Orla Wolf

Orla Wolf
zuckerauge: ISSN 2569-9458

Montag, 23. Januar 2017

Im Innern



Wenn ich schlafen möchte, ziehe ich mich in einen Winkel zurück. Manchmal ist das ein Platz in meinem Kopf. Oder in meinem Magen. Ich habe auch schon in meinem Knie geschlafen. Mich hat lange die Frage beschäftigt, wo ich eigentlich bin. Und bleibe. Während des Schlafs. Mich jetzt an diesen Orten zu wissen, beruhigt mich. Und so kann ich mich selbst beim Aufwachen gut wiederfinden. Bevor ich diese Technik für mich entdeckte, war ich oft ortlos. Und unverankert. Was ich manchmal auch genoss. Denn ich zog aus. Und bevölkerte Gebirge. Bücher. Das Fell von Hunden. Einmal war ich auch in einem Rechner unterwegs. Lief Pfade ab. Sprang von Datei zu Datei. Las. Und betrachtete Bilder. Und wusste mehr. Danach. Ich hatte auch gelernt, Verbindungen herzustellen. Verknüpfungen. Zwischen einem Ort außerhalb meiner selbst. Und mir. So war ein Netz entstanden. Das sich immer weiter verästelte. Und so band ich neue Dinge ein. Die eigentlich nichts mit mir zu tun hatten. Damit meine ich: Zu denen nicht ich mir selbst Zugang verschafft hatte.
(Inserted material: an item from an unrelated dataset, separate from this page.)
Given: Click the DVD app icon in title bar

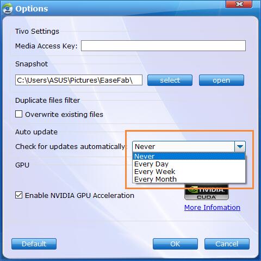Looking at the screenshot, I should click(x=8, y=9).
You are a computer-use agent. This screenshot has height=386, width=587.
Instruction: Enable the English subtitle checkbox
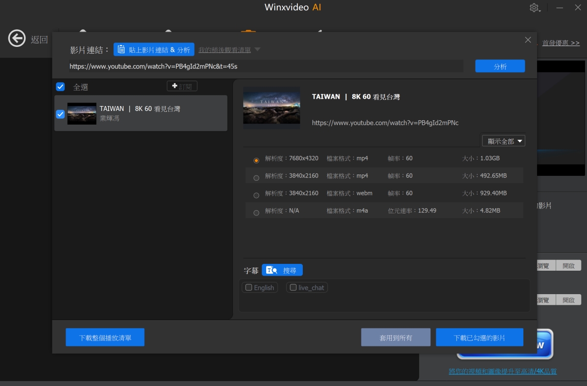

Mein Eindruck war nicht unmittelbar. Sondern vermittelt. Durch Andere. Es waren Bilder. Die ich nicht gesehen hatte. Düfte. Nicht von mir gerochen. Melodien. Nicht von mir gehört. Und Gefühle. Die ich nicht selbst gespürt hatte. Und obwohl mich diese Eindrücke nicht direkt geprägt hatten (im Ursprung), hinterließen sie Ausbuchtungen. Einen Eindruck in mir. Im ganz wortwörtlichen Sinn. Ich wurde geprägt. Und ich wölbte mich. Von innen. Nach außen. Und so war ich zu einem Gewölbe geworden. Irgendwann verlor ich mich darin. Ich rief. Und hörte doch nur das Echo meiner eigenen Stimme. So kehrte ich zurück zu mir. Und seither sind es die Schlafwinkel. In meinem Innern. Die mir Ruhe geben.